WHAT IS NEEDED
Could you return all of the entries word for word, minus any pictures?

MATERIAL PROVIDED
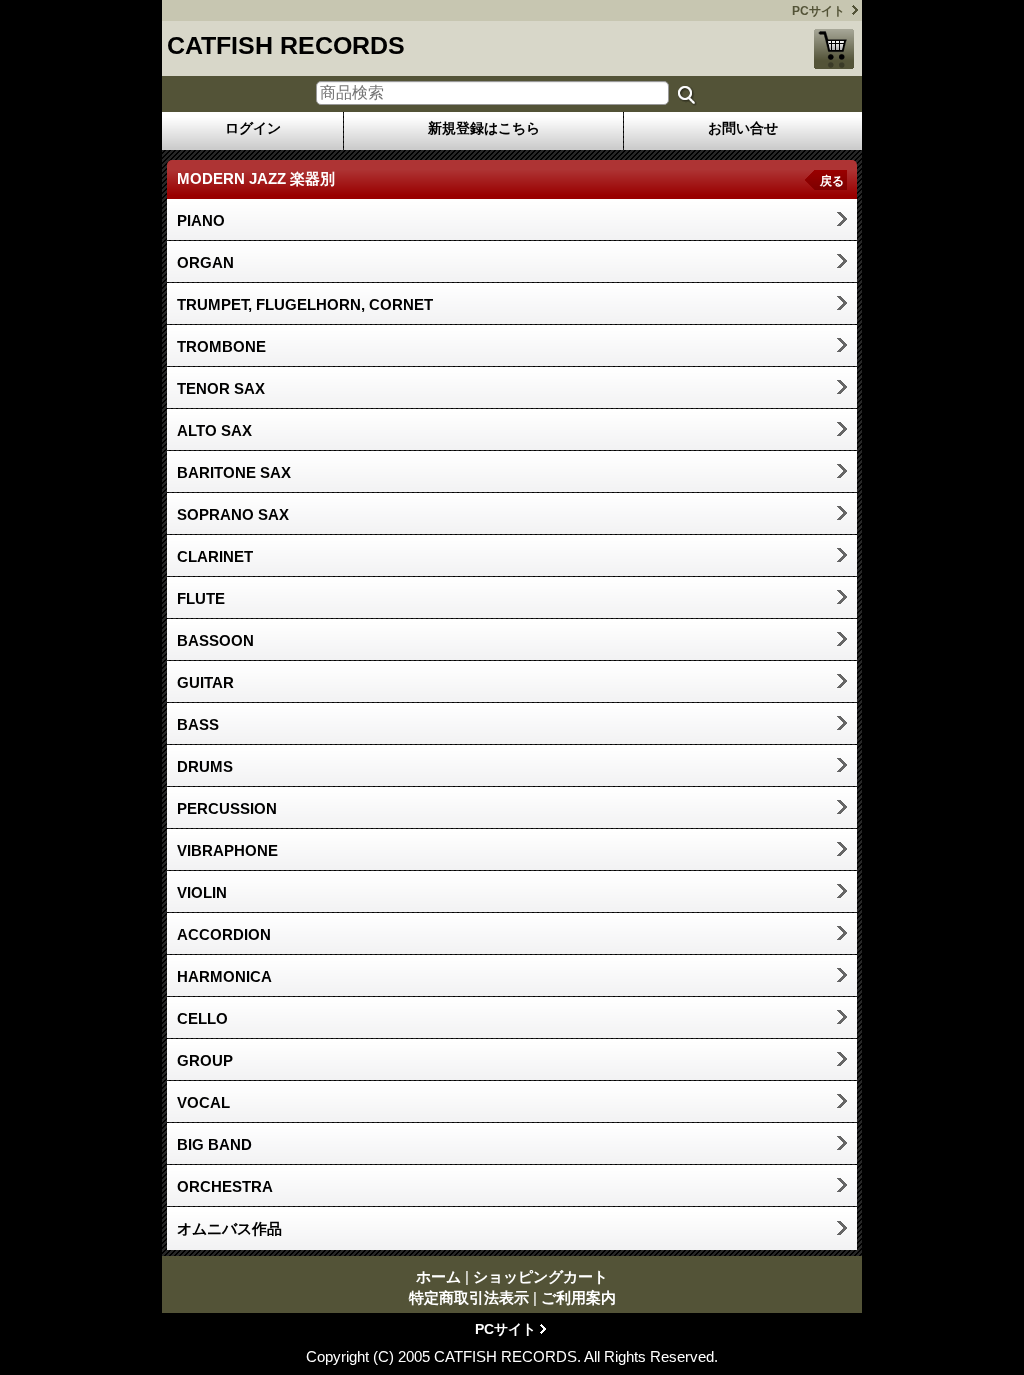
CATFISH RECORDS (286, 45)
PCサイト (818, 11)
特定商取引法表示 (469, 1297)
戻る (832, 181)
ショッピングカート (834, 49)
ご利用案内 (578, 1297)
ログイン (253, 128)
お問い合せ (743, 128)
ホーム (438, 1276)
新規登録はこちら (484, 128)
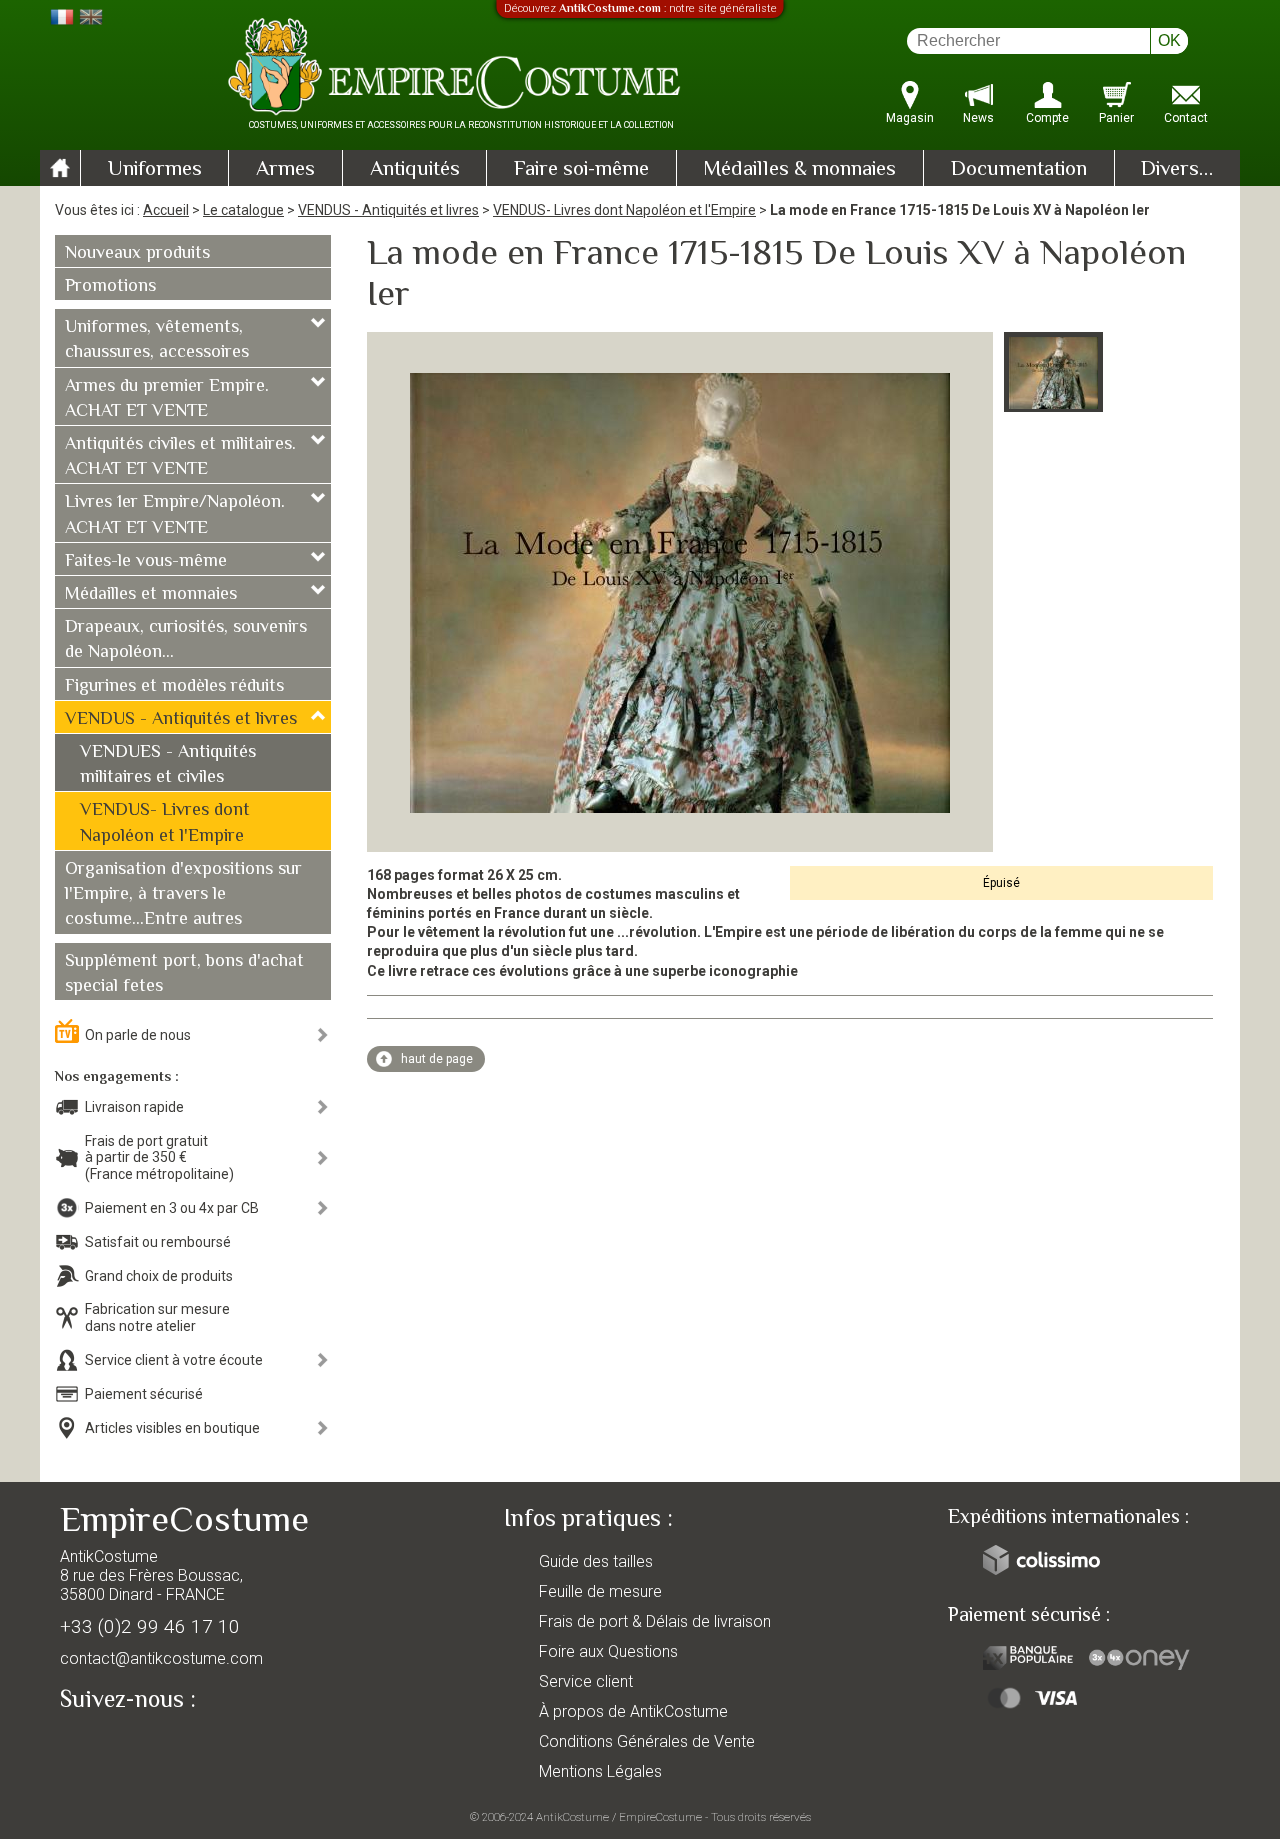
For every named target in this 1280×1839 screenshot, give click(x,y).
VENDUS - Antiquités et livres (388, 210)
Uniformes (155, 170)
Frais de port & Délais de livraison (655, 1621)
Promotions (110, 287)
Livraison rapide (134, 1107)
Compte (1047, 118)
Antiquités (415, 170)
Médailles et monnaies (151, 595)
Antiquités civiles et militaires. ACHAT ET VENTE (180, 457)
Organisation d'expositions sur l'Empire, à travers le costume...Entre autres (183, 895)
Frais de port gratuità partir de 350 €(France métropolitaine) (159, 1158)
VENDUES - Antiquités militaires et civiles (168, 765)
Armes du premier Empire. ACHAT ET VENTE (167, 399)
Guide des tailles (596, 1561)
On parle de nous (138, 1035)
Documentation (1019, 170)
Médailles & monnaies (799, 170)
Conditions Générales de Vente (647, 1741)
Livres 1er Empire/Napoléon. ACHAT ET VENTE (175, 515)
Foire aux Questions (608, 1651)
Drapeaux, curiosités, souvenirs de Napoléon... (186, 640)
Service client (586, 1681)
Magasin (910, 118)
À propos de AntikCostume (633, 1711)
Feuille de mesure (600, 1591)
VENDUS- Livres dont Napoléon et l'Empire (624, 210)
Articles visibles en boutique (172, 1428)
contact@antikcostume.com (161, 1658)
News (978, 118)
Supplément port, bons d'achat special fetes (184, 974)
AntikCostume (572, 1817)
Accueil (166, 210)
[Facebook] (110, 1746)
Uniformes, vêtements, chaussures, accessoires (157, 340)
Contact (1186, 118)
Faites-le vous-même (146, 562)
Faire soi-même (581, 170)
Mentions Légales (600, 1771)
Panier (1116, 118)
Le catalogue (243, 210)
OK (1169, 40)
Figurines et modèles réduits (174, 687)
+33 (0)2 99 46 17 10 (150, 1626)
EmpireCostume (660, 1817)
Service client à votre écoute (174, 1360)
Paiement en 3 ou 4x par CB (172, 1208)
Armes (285, 170)
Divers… (1177, 170)
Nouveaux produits (137, 254)
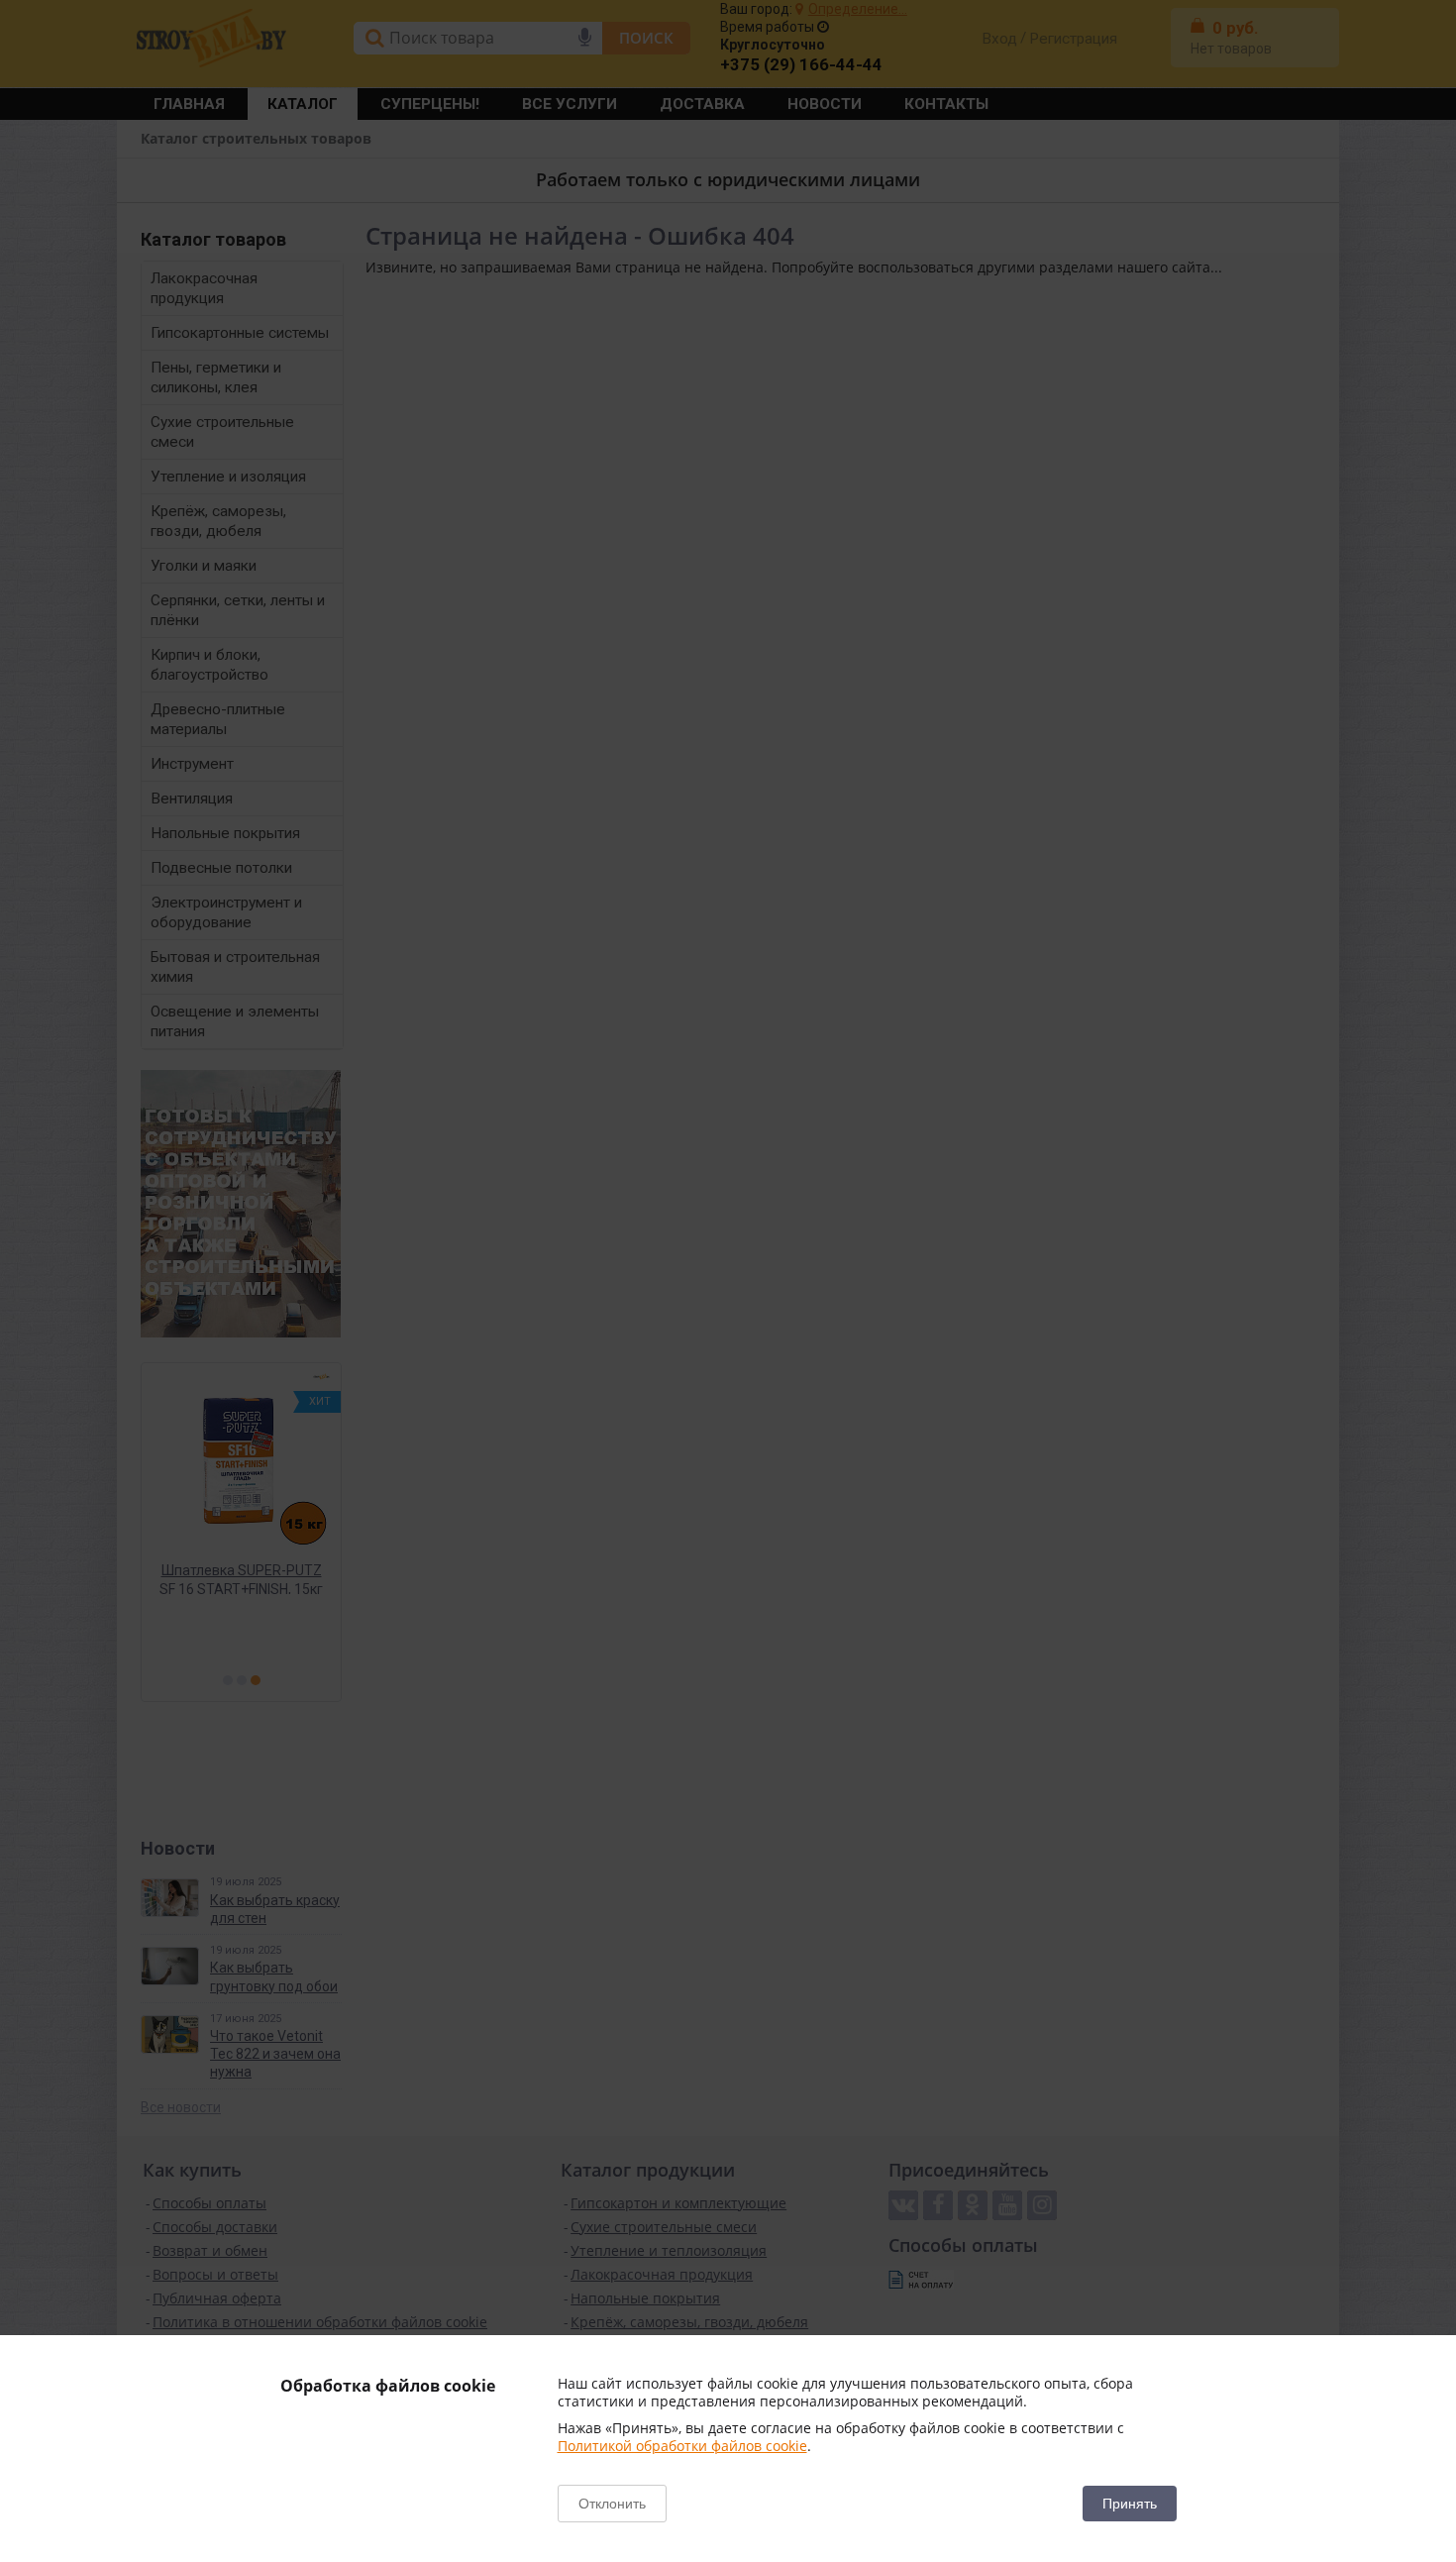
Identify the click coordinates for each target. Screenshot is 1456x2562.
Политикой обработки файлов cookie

OUTPUT BELOW
CATFISH RECORDS (286, 45)
PCサイト (818, 11)
特定商取引法表示 (469, 1297)
戻る (832, 181)
ショッピングカート (834, 49)
ご利用案内 (578, 1297)
ログイン (253, 128)
お問い合せ (743, 128)
ホーム (438, 1276)
新規登録はこちら (484, 128)
For every named target in this 1280×1839 screenshot, give click(x,y).
VENDUS - Antiquités et livres (388, 210)
Uniformes (155, 170)
Frais de port & Délais de livraison (655, 1621)
Promotions (110, 287)
Livraison rapide (134, 1107)
Compte (1047, 118)
Antiquités (415, 170)
Médailles et monnaies (151, 595)
Antiquités civiles et militaires. ACHAT ET VENTE (180, 457)
Organisation d'expositions sur l'Empire, à travers le costume...Entre autres (183, 895)
Frais de port gratuità partir de 350 €(France métropolitaine) (159, 1158)
VENDUES - Antiquités militaires et civiles (168, 765)
Armes du premier Empire. ACHAT ET VENTE (167, 399)
Guide des tailles (596, 1561)
On parle de nous (138, 1035)
Documentation (1019, 170)
Médailles & monnaies (799, 170)
Conditions Générales de Vente (647, 1741)
Livres 1er Empire/Napoléon. ACHAT ET VENTE (175, 515)
Foire aux Questions (608, 1651)
Drapeaux, curiosités, souvenirs de Napoléon... (186, 640)
Service client (586, 1681)
Magasin (910, 118)
À propos de AntikCostume (633, 1711)
Feuille de mesure (600, 1591)
VENDUS- Livres dont Napoléon et l'Empire (624, 210)
Articles visibles en boutique (172, 1428)
contact@antikcostume.com (161, 1658)
News (978, 118)
Supplément port, bons d'achat special fetes (184, 974)
AntikCostume (572, 1817)
Accueil (166, 210)
[Facebook] (110, 1746)
Uniformes, vêtements, chaussures, accessoires (157, 340)
Contact (1186, 118)
Faites-le vous-même (146, 562)
Faire soi-même (581, 170)
Mentions Légales (600, 1771)
Panier (1116, 118)
Le catalogue (243, 210)
OK (1169, 40)
Figurines et modèles réduits (174, 687)
+33 (0)2 99 46 17 10 (150, 1626)
EmpireCostume (660, 1817)
Service client à votre écoute (174, 1360)
Paiement en 3 ou 4x par CB (172, 1208)
Armes (285, 170)
Divers… (1177, 170)
Nouveaux produits (137, 254)
Identify the click coordinates for each target. Screenshot is 1456x2562.
Политикой обработки файлов cookie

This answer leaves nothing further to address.